Frente Quilombola reforça mobilização para garantir posse de seus territórios

Votação no STF sobre a legalidade dos territórios quilombolas definirá o destino das comunidades

  • Por: Esther Oliveira (2º semestre) | Foto: Thais Macedo (1º semestre) | 16/11/2017 | 0
Luiz Gustavo Flores, filho da líder do Quilombo Flores em frente ao TR4F
Luiz Gustavo Flores, filho da líder do Quilombo Flores, em frente ao TR4F

A Frente Quilombola do Rio Grande do Sul quer ampliar a mobilização das comunidades e buscar mais apoio de instituições, como a Ordem dos Advogados do Brasil (OAB), para marcar presença junto ao Supremo Tribunal Federal (STF) que tem em pauta a votação de Ação Direta de Inconstitucionalidade (ADI) 3239/2004, a qual questiona a legalidade dos territórios quilombolas através do decreto 4887/2003. A votação foi suspensa, na sessão de 9 de novembro, após o ministro Edson Fachin pedir vistas no processo depois do voto do ministro Dias Toffoli, o qual considera a constitucionalidade do decreto, com exceção do Marco Temporal.

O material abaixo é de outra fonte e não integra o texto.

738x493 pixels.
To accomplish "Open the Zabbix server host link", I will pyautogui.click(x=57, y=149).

No dia 9, a Frente Quilombola fez uma vigília em defesa dos territórios quilombolas, em frente ao Tribunal Regional Federal da 4ª Região (TR4F) de Porto Alegre, para pressionar pelo reconhecimento da legalidade do seus terrenos. Os manifestantes, cerca de 20 pessoas, a maioria moradores de quilombos, acompanhavam a votação por meio de ligações telefônicas quando ficaram sabendo do adiamento da decisão do Supremo Tribunal Federal (STF). O grupo fez, então, uma reunião sobre as futuras mobilizações para trazer visibilidade à causa foi formada imediatamente no local.

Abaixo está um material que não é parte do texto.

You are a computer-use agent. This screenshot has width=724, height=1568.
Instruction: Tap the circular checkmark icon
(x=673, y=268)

A principal estratégia da Frente Quilombola é fazer visitas às instituições e entidades que podem dar suporte às reivindicações dos quilombos com o objetivo de exigir um posicionamento sobre o tema, com isso a causa ganhar visibilidade. “A OAB está se escondendo, precisa se pronunciar em relação a isso”, afirma Sebastião Henrique, servidor do Instituto Nacional de Colonização e Reforma Agrária (Incra). De acordo com Onir de Araújo, da Frente Nacional em Defesa dos Territórios Quilombolas, “o grau de mobilização que a gente tem em relação à gravidade da situação é o pior possível, as comunidades têm que estar preparadas para esse embate”, um dos tópicos pertinentes é a criação de uma agenda pró-ativa. Ele ressalta que as lideranças quilombolas irão se reunir nesta quinta-feira (16) às 16h com o presidente do TR4F, Carlos Eduardo Thompson Flores. Ainda no mês de novembro, no dia 25, acontecerá o Encontro Preparatório para a II Assembléia dos Povos no Morro do Osso, o tema será Porto Alegre: cidade afro-indígena, periférica, segregada e uma saída por debaixo.

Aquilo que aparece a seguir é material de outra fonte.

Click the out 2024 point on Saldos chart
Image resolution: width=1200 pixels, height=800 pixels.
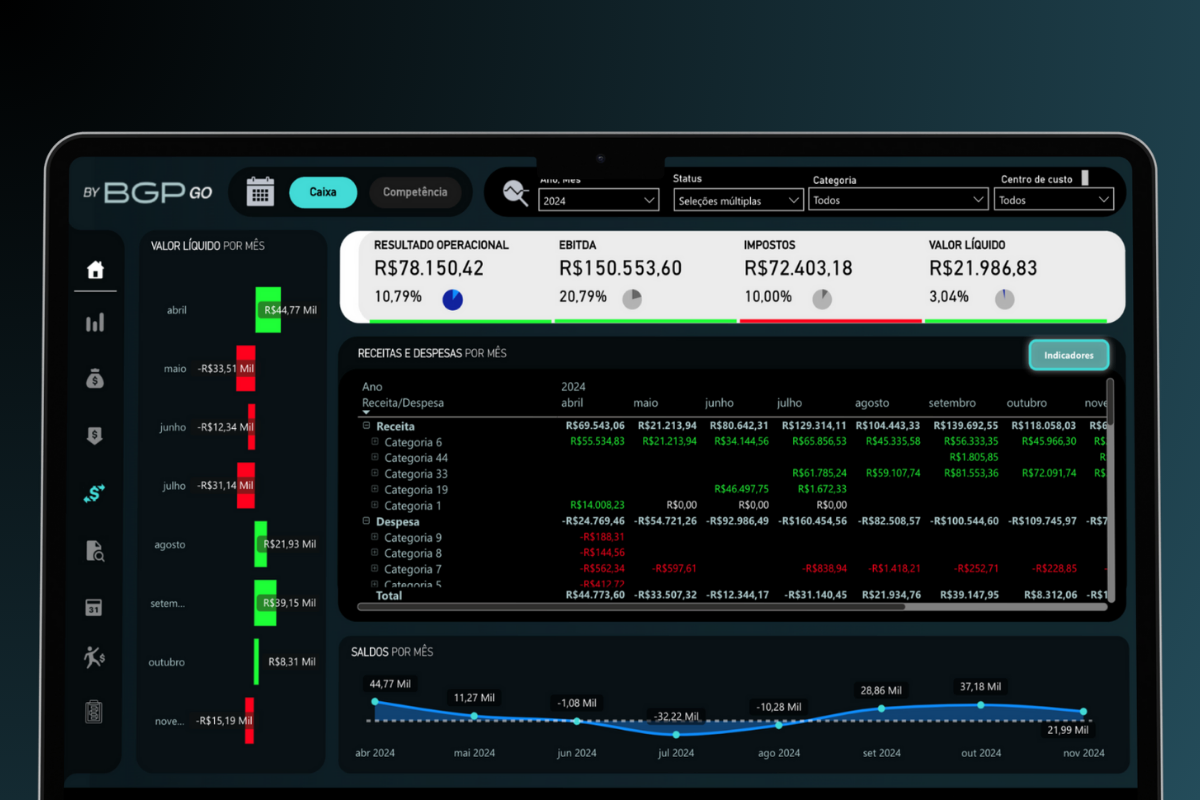980,705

Líderes dos quilombos Fidélix, Silva e Flores, e Onir, da Frente Nacional em Defesa dos Territórios Quilombolas
Líderes dos Quilombos Fidélix, Silva e Flores e Onir, da Frente Nacional em Defesa dos Territórios Quilombolas

Segundo Onir, as perspectivas para a pauta voltar à votação ainda em 2017, não são descartáveis. “Não sei se vão colocar isso em novembro, por causa de toda simbologia que tem a questão”, afirma referindo-se ao mês da consciência negra. A situação é delicada. Para ele, “é preciso quadruplicar, multiplicar por cem a mobilização nas comunidades, no movimento social negro para o pessoal sentir o problema que está colocado”. Segundo os organizadores, no Brasil existem cerca de 6.000 comunidades quilombolas. Só em Porto Alegre há seis quilombos, entre eles o Quilombo da Família Silva, localizado no Bairro Três Figueiras e considerado o mais antigo do país. A líder dos Silva, Lija Maria da Silva, prevê que a comunidade será extremamente prejudicada caso a ADI passe pelo STF, são cerca de 40 famílias e mais de 6o pessoas.